**Passage provided**
______________________________

The researchers found that within the duplicated intestinal medium, the soybean tempeh stimulated colonies of the Lactobacilli, as well as stimulated colonies of Bifidobacteria. The soy tempeh also reduced E. coli and Enterococcus species within the intestinal environment.
Meanwhile, the researchers found that the bean tempeh wasn’t able accomplish the same results as the soy tempeh – even though both were fermented and prepared the same.
The researchers found that the bean tempeh stimulated greater colonies of Escherichia coli and Enterococcus species n the intestinal chamber. The fried bean tempeh did reduce Enterococcus species slightly compared to cooked unfermented beans, but nowhere near the extent of the soybean tempeh.
The study proved that not only does the fermentation process produce antibiotic effects in soybean tempeh products, but much of these effects are specific to soybeans. While the bean tempeh performed better than cooked unfermented beans in terms of stimulating lactobacilli and bifidobacteria, they did not achieve much if any antibacterial effect in the intestines, as the soybean tempeh had.
The researchers also found that the soybean tempeh was also primarily effective only within the medium of the intestines. Other studies have shown that the Rhizopus oligosporus yeast can deter Streptococcus cremoris and B. subtilis in laboratory studies, but tempeh has not shown to inhibit E. coli in laboratory research outside of the intestines.
Tempeh shown to cure diarrhea
In the meantime, both human and animal studies have shown tempeh to inhibit diarrhea – which are typically caused by bacteria infections from E. coli, Enterococcus species and others.
A study from the Netherlands’s Wageningen University found that tempeh damages E. coli’s adhesion abilities within the intestines. Adhesion is what allows bacteria to attach to and grow among the tissues.
The researchers found that one of the proteins of the fermented culture of tempeh with the size of 5.5 kDa seems to produce the adhesion-limiting ability. This protein occurs within the culture’s casein hydrolysate.

______________________________

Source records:
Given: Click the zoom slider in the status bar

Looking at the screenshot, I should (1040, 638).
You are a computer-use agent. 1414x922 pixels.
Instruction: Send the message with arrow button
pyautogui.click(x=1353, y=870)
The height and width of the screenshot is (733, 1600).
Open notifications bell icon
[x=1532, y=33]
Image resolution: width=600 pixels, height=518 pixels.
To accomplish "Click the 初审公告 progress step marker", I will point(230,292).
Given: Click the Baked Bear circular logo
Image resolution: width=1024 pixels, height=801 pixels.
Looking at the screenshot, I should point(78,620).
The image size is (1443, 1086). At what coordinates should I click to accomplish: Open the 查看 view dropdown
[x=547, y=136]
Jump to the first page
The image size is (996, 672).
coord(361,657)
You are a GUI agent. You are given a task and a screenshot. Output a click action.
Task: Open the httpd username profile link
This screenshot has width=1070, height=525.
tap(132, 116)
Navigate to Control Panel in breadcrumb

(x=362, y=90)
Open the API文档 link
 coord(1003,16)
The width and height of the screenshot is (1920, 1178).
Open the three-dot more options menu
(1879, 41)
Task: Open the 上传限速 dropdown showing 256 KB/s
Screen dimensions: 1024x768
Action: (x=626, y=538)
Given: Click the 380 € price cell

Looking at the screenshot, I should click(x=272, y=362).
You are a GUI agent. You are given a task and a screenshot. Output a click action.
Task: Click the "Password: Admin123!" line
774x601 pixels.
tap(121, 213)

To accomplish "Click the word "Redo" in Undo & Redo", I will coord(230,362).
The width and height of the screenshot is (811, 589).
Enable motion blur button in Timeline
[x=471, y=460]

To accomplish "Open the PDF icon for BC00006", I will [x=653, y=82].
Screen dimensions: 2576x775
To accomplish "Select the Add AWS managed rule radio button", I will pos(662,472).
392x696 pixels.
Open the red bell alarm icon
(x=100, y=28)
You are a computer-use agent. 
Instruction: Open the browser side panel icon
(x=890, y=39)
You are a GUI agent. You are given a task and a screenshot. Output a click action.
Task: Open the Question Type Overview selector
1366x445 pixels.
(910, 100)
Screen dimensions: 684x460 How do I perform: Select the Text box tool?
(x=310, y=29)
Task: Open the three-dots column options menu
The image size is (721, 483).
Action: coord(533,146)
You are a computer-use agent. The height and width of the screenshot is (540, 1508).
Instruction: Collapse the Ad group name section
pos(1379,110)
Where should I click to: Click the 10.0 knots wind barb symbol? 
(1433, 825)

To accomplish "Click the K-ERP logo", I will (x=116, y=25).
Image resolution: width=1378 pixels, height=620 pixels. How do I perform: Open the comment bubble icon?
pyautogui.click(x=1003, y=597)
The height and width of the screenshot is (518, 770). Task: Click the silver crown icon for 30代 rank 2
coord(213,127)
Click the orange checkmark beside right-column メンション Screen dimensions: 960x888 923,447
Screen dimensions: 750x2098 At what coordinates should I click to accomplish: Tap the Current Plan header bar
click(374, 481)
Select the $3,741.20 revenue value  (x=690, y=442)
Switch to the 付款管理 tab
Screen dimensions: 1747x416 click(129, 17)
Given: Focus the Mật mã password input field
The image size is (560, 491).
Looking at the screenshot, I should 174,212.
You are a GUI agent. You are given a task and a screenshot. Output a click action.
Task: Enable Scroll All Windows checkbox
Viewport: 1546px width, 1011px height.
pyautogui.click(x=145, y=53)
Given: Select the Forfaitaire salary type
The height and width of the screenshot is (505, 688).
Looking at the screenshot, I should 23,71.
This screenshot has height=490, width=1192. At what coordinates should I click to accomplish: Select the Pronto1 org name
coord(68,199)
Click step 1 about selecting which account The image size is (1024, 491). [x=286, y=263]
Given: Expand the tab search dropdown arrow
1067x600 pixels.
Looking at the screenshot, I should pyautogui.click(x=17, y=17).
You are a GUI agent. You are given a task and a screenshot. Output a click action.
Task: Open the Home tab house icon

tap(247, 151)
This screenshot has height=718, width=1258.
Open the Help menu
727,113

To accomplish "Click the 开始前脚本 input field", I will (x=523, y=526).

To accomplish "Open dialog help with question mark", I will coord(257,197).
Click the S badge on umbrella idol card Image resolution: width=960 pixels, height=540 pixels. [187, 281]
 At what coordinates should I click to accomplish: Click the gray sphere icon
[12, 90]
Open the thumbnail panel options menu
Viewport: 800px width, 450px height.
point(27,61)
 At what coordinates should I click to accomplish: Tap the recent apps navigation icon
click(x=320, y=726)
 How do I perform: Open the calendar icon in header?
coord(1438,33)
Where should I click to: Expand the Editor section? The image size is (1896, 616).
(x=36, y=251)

______________________________

**Prompt 1**
Reproduce part of the passage on tempeh, beginning at the words "Tempeh shown to" and stopping after the words "among the tissues.".
**Prompt 2**
Summarize the passage on tempeh in two sentences.
**Prompt 3**
Pick up the passage on tempeh after its last sentence and continue it.
You don't need the items for this work.

**Exercise output 1**
Tempeh shown to cure diarrhea
In the meantime, both human and animal studies have shown tempeh to inhibit diarrhea – which are typically caused by bacteria infections from E. coli, Enterococcus species and others.
A study from the Netherlands’s Wageningen University found that tempeh damages E. coli’s adhesion abilities within the intestines. Adhesion is what allows bacteria to attach to and grow among the tissues.

**Exercise output 2**
In a duplicated intestinal medium, soybean tempeh stimulated colonies of Lactobacilli and Bifidobacteria and reduced E. coli and Enterococcus species, while bean tempeh, though fermented and prepared the same way, did not achieve the same results. Human and animal studies have shown tempeh to inhibit diarrhea, and a Wageningen University study found that tempeh damages E. coli's ability to adhere within the intestines.

**Exercise output 3**
The bottom line is that soybean tempeh is not just a delicious traditional food. It has a medicinal effect of stimulating probiotics within the gut; it also has an antibacterial effect – making it harder for E. coli to thrive within the intestines.
Soy tempeh is not only delicious, it is a complete protein food – containing all essential aminos – and contains numerous phytonutrients that have been shown to balance hormone levels and reduce cardiovascular disease. The fermenting process also reduces phytates – a frequent complaint about soy. (Phytates are also reduced in the gut by probiotics.)
Kuligowski M, Jasińska-Kuligowska I, Nowak J. Evaluation of bean and soy tempeh influence on intestinal bacteria and estimation of antibacterial properties of bean tempeh. Pol J Microbiol. 2013;62(2):189-94.
Roubos-van den Hil PJ, Schols HA, Nout MJ, Zwietering MH, Gruppen H. First characterization of bioactive components in soybean tempe that protect human and animal intestinal cells against enterotoxigenic Escherichia coli (ETEC) infection. J Agric Food Chem. 2010 Jul 14;58(13):7649-56. doi: 10.1021/jf101379y.
Roubos-van den Hil PJ, Nout MJ, van der Meulen J, Gruppen H. Bioactivity of tempe by inhibiting adhesion of ETEC to intestinal cells, as influenced by fermentation substrates and starter pure cultures. Food Microbiol. 2010 Aug;27(5):638-44. doi:10.1016/j.fm.2010.02.008.
Roubos-van den Hil PJ, Dalmas E, Nout MJ, Abee T. Soya bean tempe extracts show antibacterial activity against Bacillus cereus cells and spores. J Appl Microbiol. 2010 Jul;109(1):137-45. doi: 10.1111/j.1365-2672.2009.04637.x.